Best Buy, the nation's largest consumer electronics chain, is trimming jobs in an effort to adjust to new changes in consumer behavior as the virus wanes.
Best Buy declined to say how many jobs it was cutting, but The Wall Street Journal, which was first to report the news, estimated it involved hundreds of jobs at the store level.
“We’re always evaluating and evolving our teams to make sure we’re serving our customers," Best Buy said in a statement emailed to The Associated Press. 'With an ever-changing macroeconomic environment, including customers shopping more digitally than ever, we have made adjustments to our teams that include eliminating a small number of roles.”
The job cuts come after Best Buy reduced its annual sales and profit forecast late last month, citing surging inflation that has dampened consumer spending on gadgets. The Richfield-based company echoed Walmart, which a few days before cut its profit outlook. The nation's largest retailer said that higher prices on basic necessities are forcing shoppers to cut back on discretionary items .
Walmart also announced earlier this month that it was cutting jobs at its corporate headquarters as part of a restructuring effort.

■ **Record set**

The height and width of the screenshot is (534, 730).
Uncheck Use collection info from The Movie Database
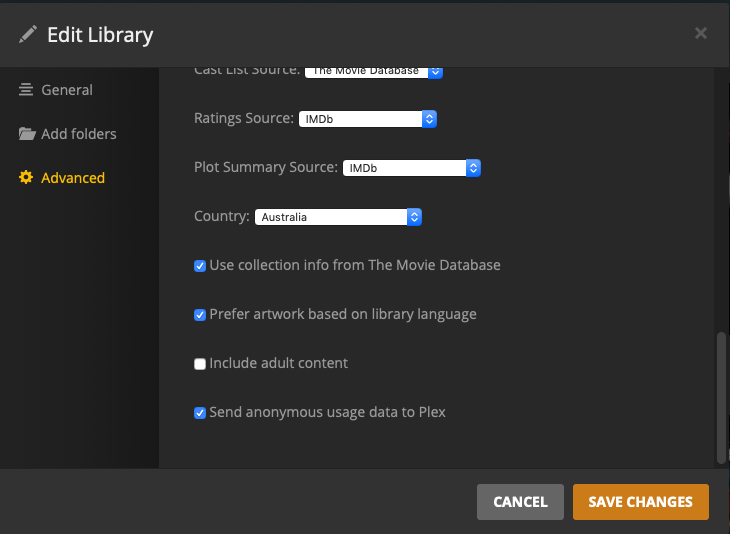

* * *

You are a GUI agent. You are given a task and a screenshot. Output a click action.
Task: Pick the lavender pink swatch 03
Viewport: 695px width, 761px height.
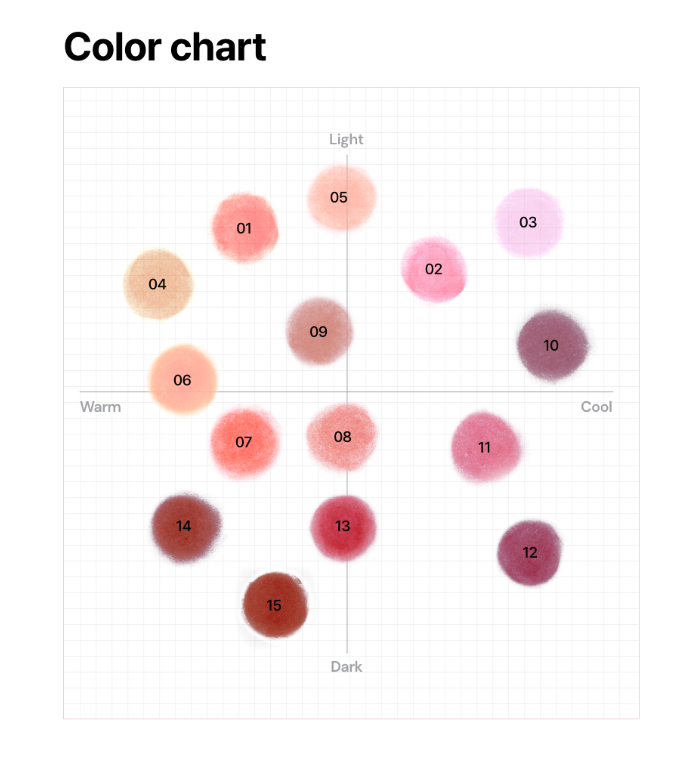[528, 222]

...

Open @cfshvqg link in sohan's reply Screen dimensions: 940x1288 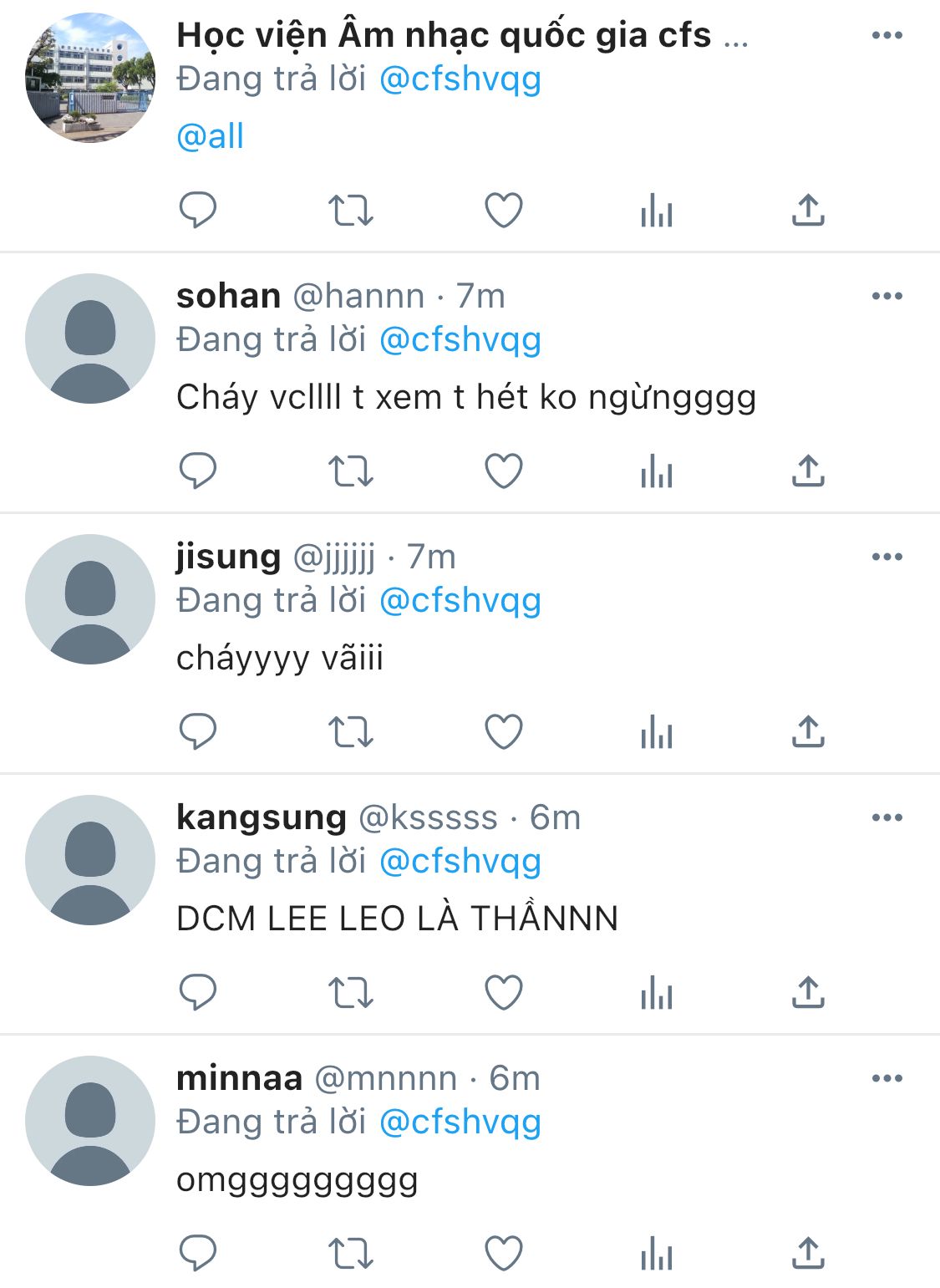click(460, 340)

■ **Prompt A**
According to the passage on Best Buy's job cuts, which newspaper first reported the news?
■ **Prompt B**
Echo the passage on Best Buy's job cuts, starting at the words "Best Buy, the" and ending after the words "the virus wanes.".

■ **Written response A**
The Wall Street Journal

■ **Written response B**
Best Buy, the nation's largest consumer electronics chain, is trimming jobs in an effort to adjust to new changes in consumer behavior as the virus wanes.